Skip the pictures and write out, word for word, the lines below from the one with "You are a GUI" through the one with "Task: Expand the", inclusive.

_Data under study_
^^^^^^^^

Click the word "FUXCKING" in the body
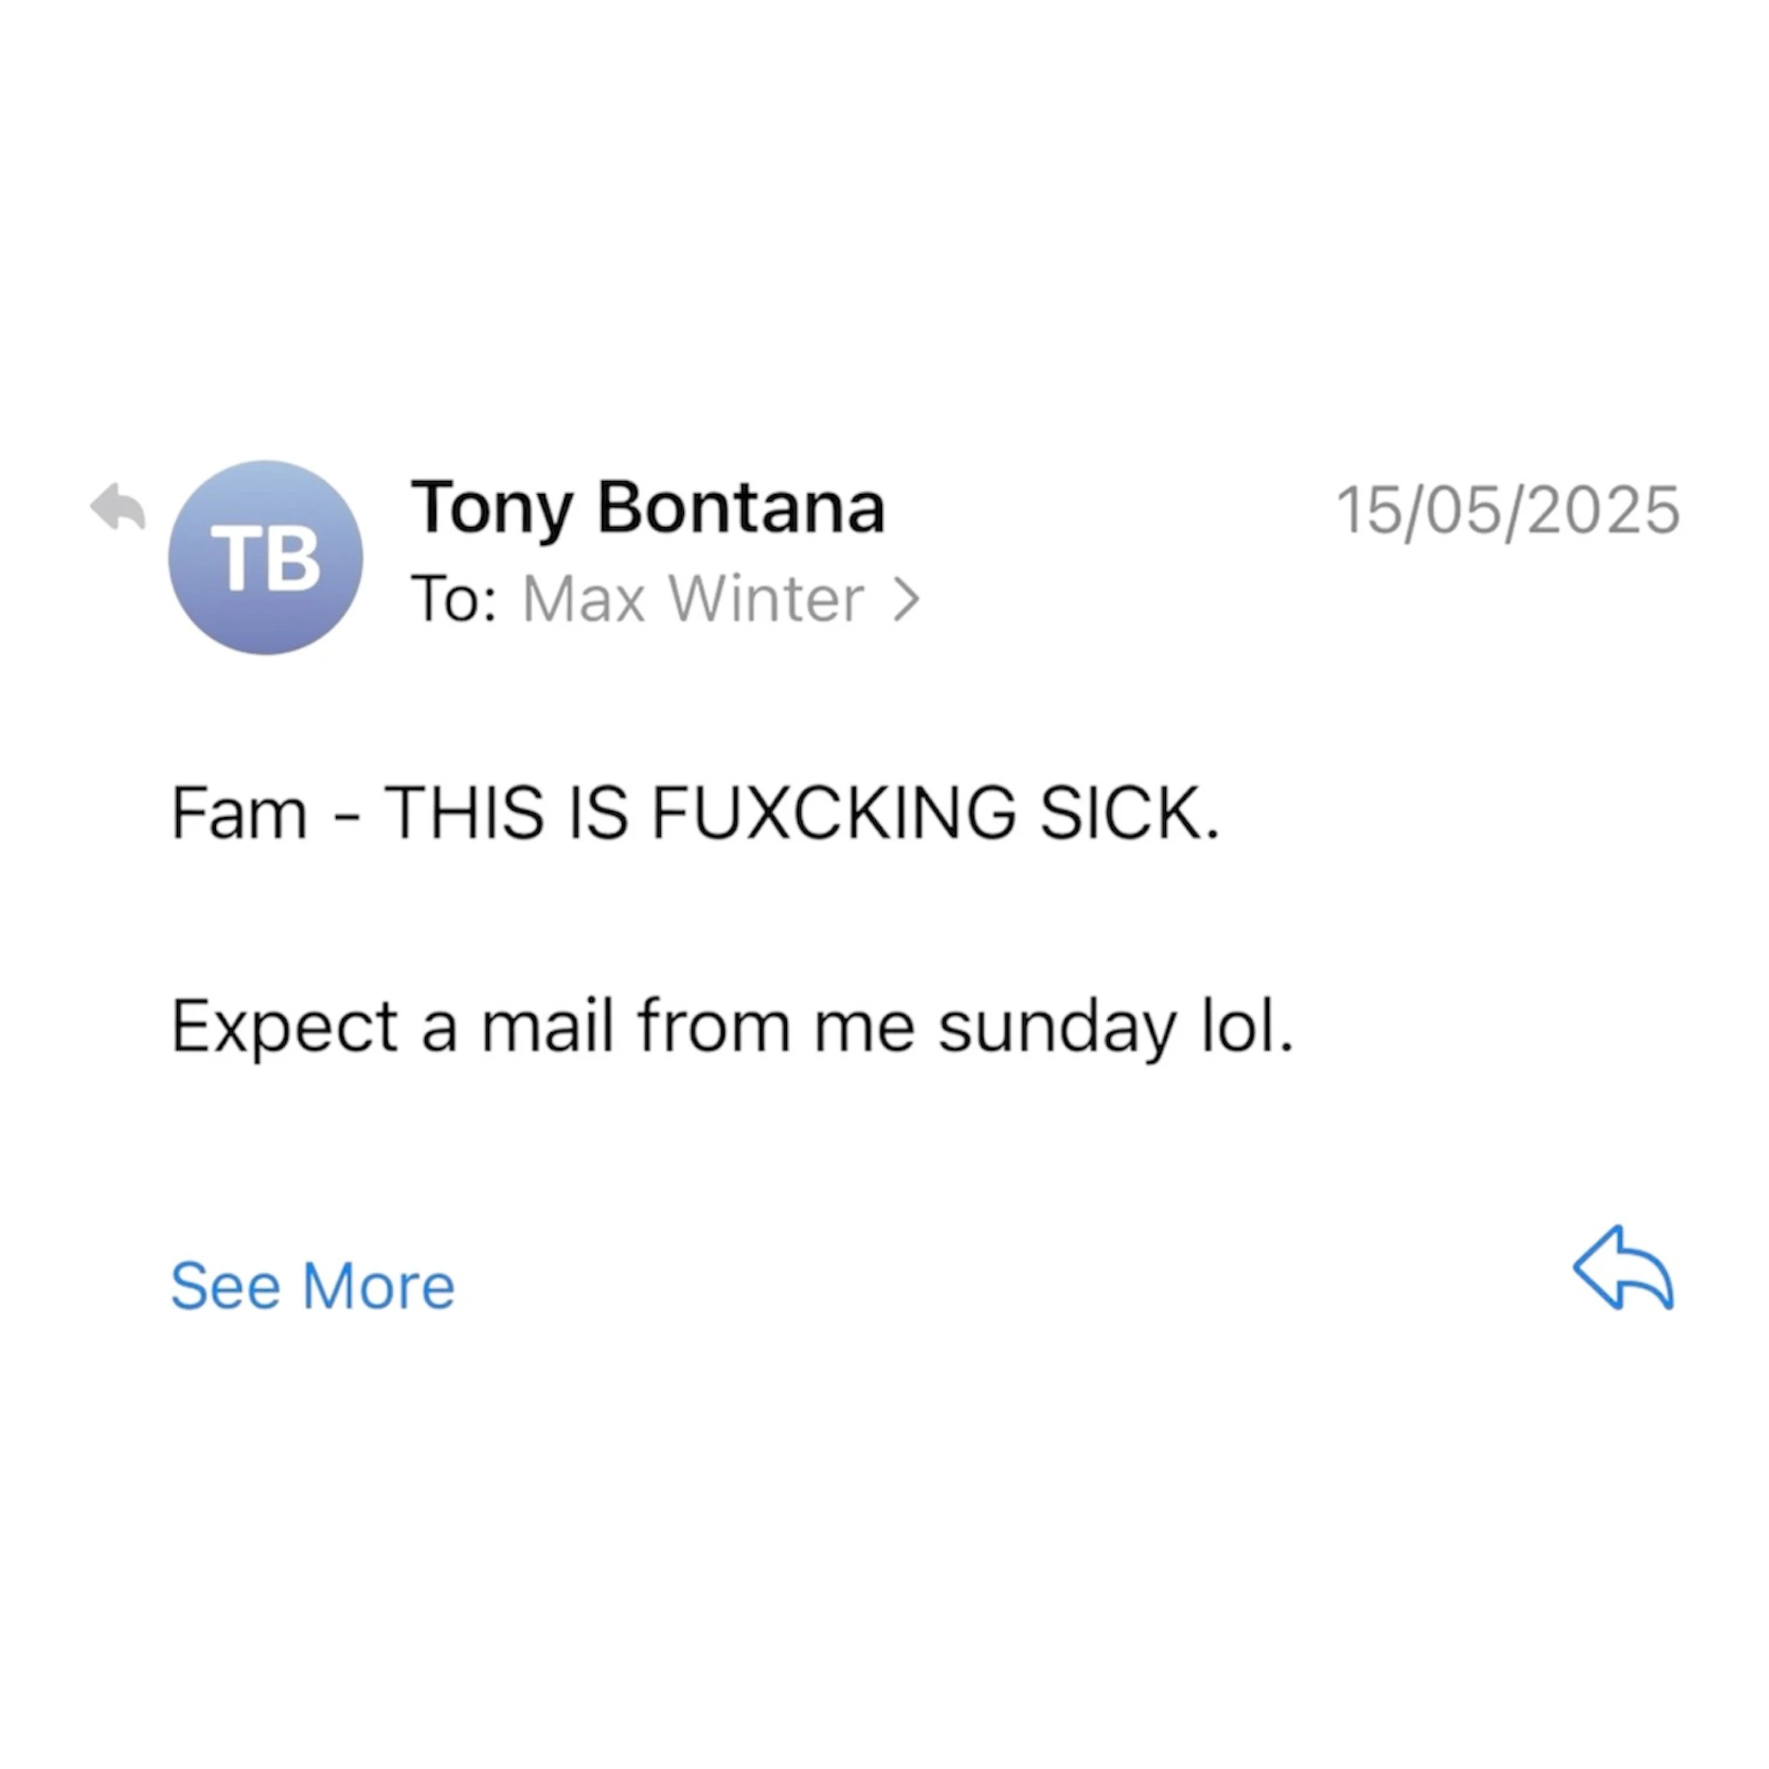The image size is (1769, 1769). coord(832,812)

^^^^^^^^

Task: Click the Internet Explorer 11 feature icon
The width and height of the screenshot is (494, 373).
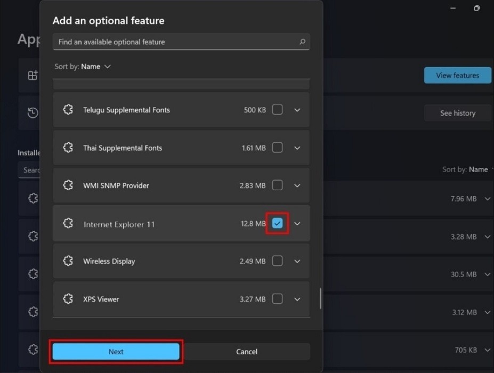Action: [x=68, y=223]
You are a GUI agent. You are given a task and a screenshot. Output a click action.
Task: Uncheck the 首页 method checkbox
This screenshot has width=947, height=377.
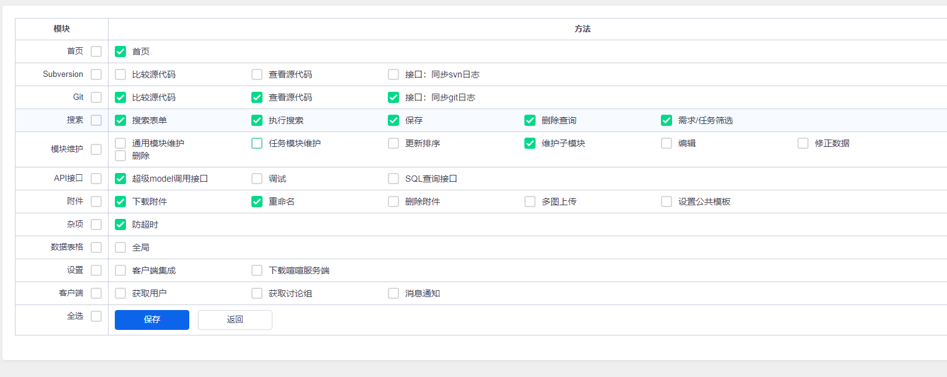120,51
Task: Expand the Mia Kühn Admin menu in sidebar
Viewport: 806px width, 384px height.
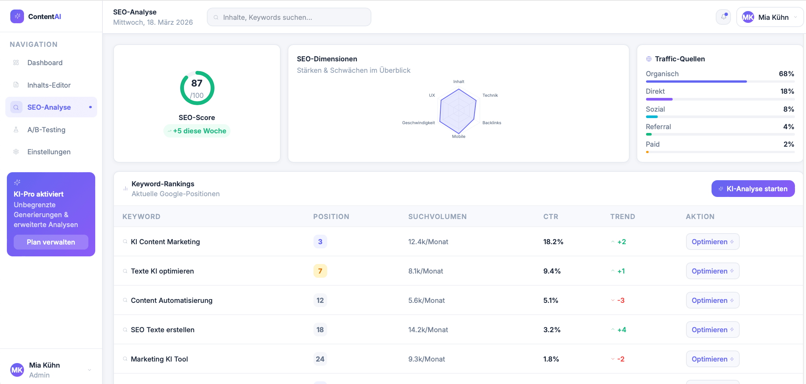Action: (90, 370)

^^^^^^^^

_Output of the task_
You are a GUI agent. You are given a task and a screenshot. Output a click action.
Task: Uncheck the 首页 method checkbox
This screenshot has width=947, height=377.
120,51
Task: Expand the Mia Kühn Admin menu in sidebar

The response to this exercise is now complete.